Wieder war der Gehsteig vor dem Zaun menschenleer. Es war jetzt 12 Uhr 32. Ed versuchte ruhig zu bleiben. Schön, geben wir ihm bis eins. Vielleicht war er aufgehalten worden und hatte nicht gleich ein Taxi bekommen. Wenn der Kerl zum Beispiel in Greenwich Village wohnte und das Geld den ganzen weiten Weg dorthin schaffen mußte – oder aber in die entgegengesetzte Richtung zum Riverside Drive hin …
Um zehn vor eins wurde ihm klar, daß der Erpresser ihn reingelegt hatte. Seine Augen brannten vor Überanstrengung. Zwei vor eins. Dann war es ein Uhr, und Ed lief vor lauter Nervosität vor bis zur Ampel. Aber statt die Straße zu überqueren, machte er wieder kehrt. Er konnte sich einfach nicht losreißen. Als er um zehn nach eins Greta und Eric über die York Avenue auf sich zukommen sah, war er nicht überrascht.
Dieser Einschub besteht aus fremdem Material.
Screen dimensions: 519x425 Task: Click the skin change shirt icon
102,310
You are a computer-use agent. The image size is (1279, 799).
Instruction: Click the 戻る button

»Immer noch nichts?« fragte Greta schon aus einiger Entfernung.
»Nein, nichts.«
Sie stöhnte auf. »Eddie, er hat uns reingelegt.«
»Ja, vielleicht«, sagte Ed.
»Wo war das Geld? Zeig’s mir«, sagte Eric.
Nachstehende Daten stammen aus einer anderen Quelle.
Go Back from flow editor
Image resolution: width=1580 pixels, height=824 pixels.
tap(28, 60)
Ed zählte aufs Geratewohl die Gitterstäbe ab und deutete auf die ungefähre Stelle.
»So ein Mistkerl! Eine Schweinerei! Tausend Dollar. Jetzt gehst du aber hoffentlich zur Polizei.«
Ed starrte immer noch in dunkle Fernen, bereit, Greta und Eric wegzuschicken, sobald Lisa irgendwo auftauchte. Die Gegenwart der beiden irritierte ihn mittlerweile.
»Eddie, wie lange willst du denn noch warten?« fragte Greta.
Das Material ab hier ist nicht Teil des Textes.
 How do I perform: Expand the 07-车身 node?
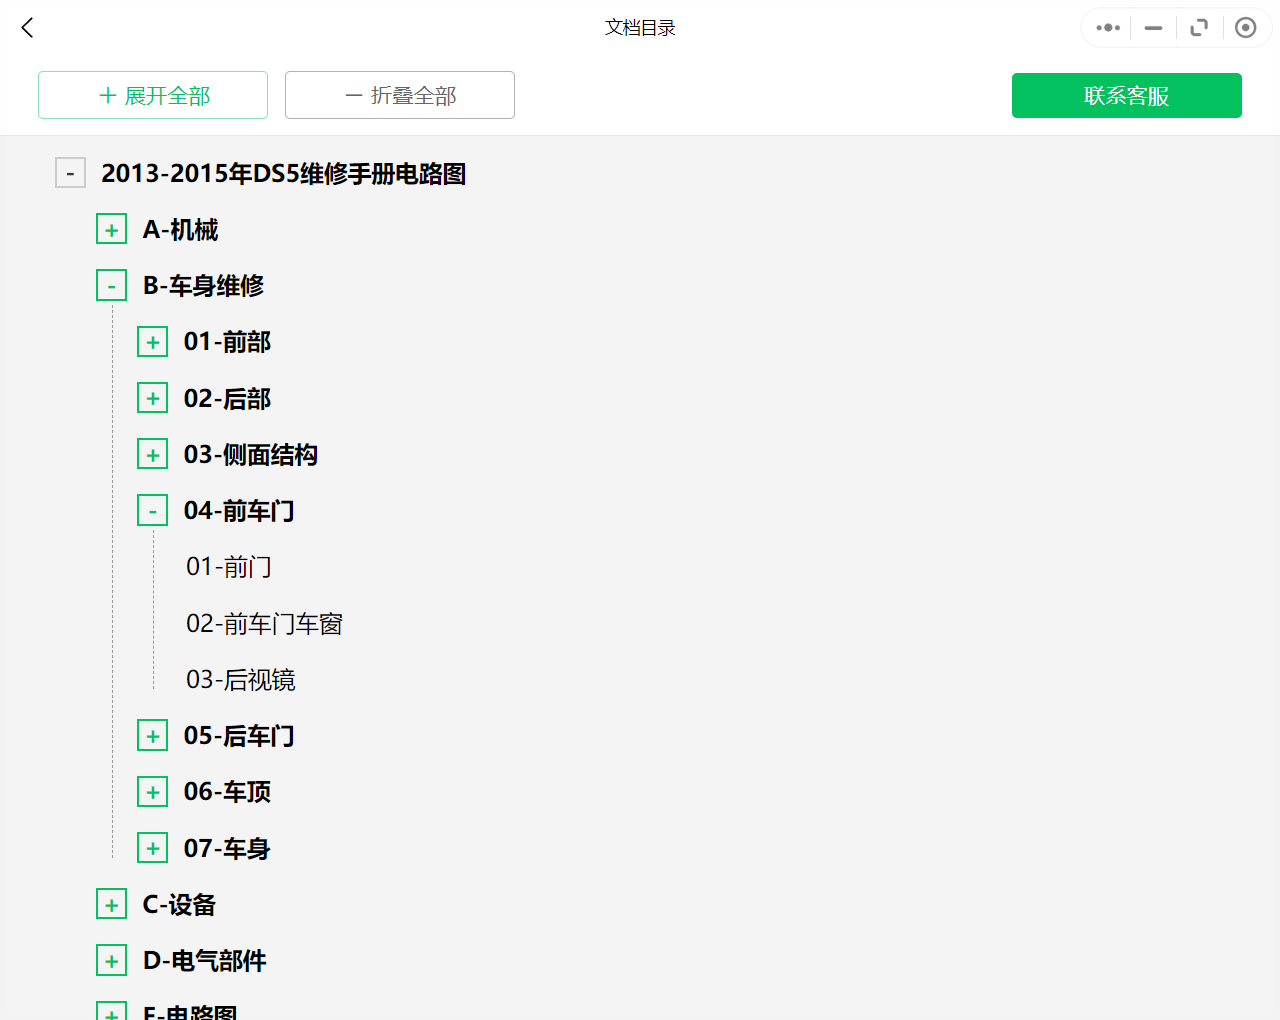point(152,847)
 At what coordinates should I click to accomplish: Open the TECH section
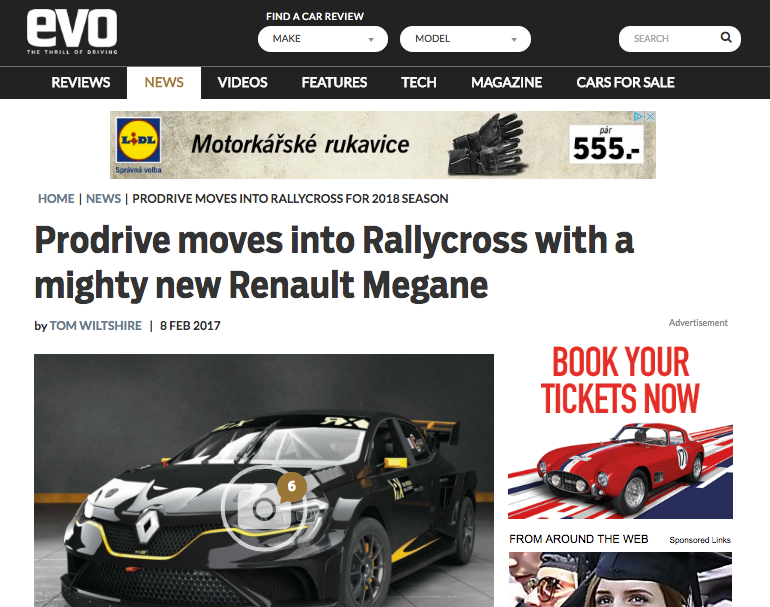pyautogui.click(x=418, y=83)
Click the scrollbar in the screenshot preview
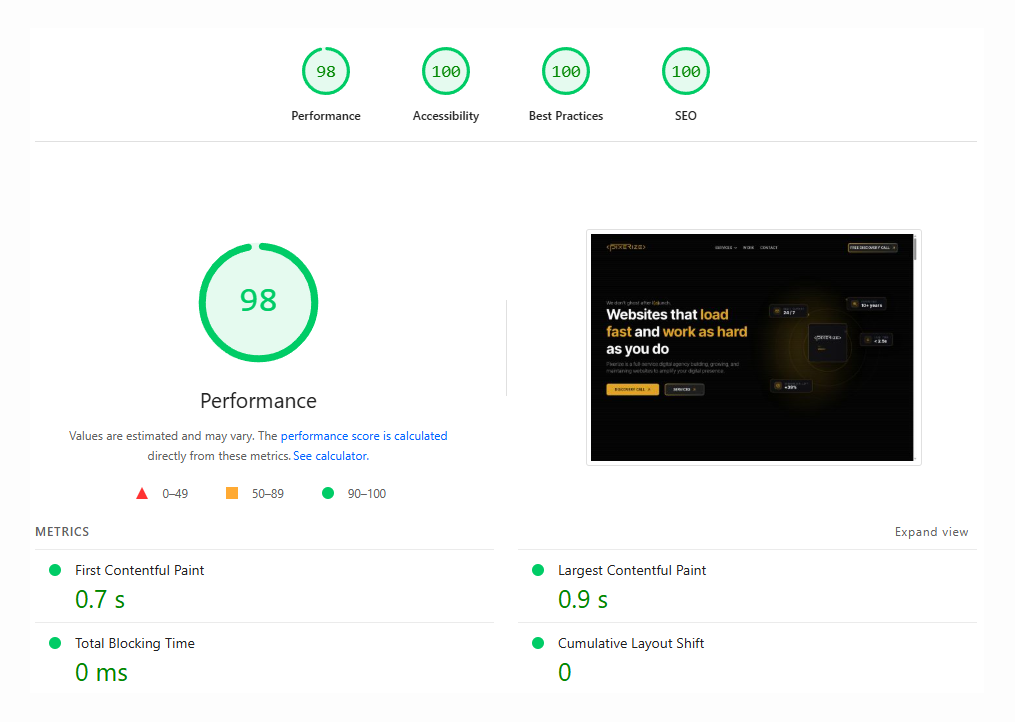 [x=915, y=250]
»Eine Zigarettenlänge«, sagte Ed. Es war seine letzte Zigarette. Er zündete sie an. Mit einemmal fühlte er sich müde und gereizt. »Ja, ich gehe zur Polizei, darauf kannst du dich verlassen.«
Doch als Eric und Greta sich nach einem Taxi umschauten, sagte er: »Hört mal, ich würde gern noch eine halbe Stunde warten.«
»Falls er sich verspätet hat, weiß er doch, wo er dich findet«, wandte Greta ein. »Er könnte uns jederzeit anrufen.«
Richtig. Ed gab sich geschlagen, und es erschien ihm wie eine Niederlage, wie die Kapitulation vor dem Tod – Lisas Tod –, als er hinter Greta und Eric ins Taxi stieg. Auf dem Heimweg setzten sie Eric vor seinem Apartmenthaus in der 79th Street ab.
Als sie in die Wohnung kamen, klingelte das Telefon, und Ed stürzte an den Apparat.
»Hallo Ed. Lilly hier. Hat’s geklappt?« fragte sie ungeduldig.
Ed atmete tief durch. »Nein … Ja.« (Ja, das Geld war abgeholt worden.)
»Ach, es tut mir so leid. Aber jetzt ist es eine Straftat! Eindeutig!«
»Soll ich dir Greta geben?«
Gern hätte Ed die Polizei gleich angerufen, damit das Revier einen Beamten in Zivil abstellte, der die York Avenue die ganze Nacht observieren würde. Aber er hatte Angst, daß er sich im Moment nicht würde verständlich machen können, so gereizt, verstört und übermüdet, wie er war. Lieber wollte er bis morgen früh warten.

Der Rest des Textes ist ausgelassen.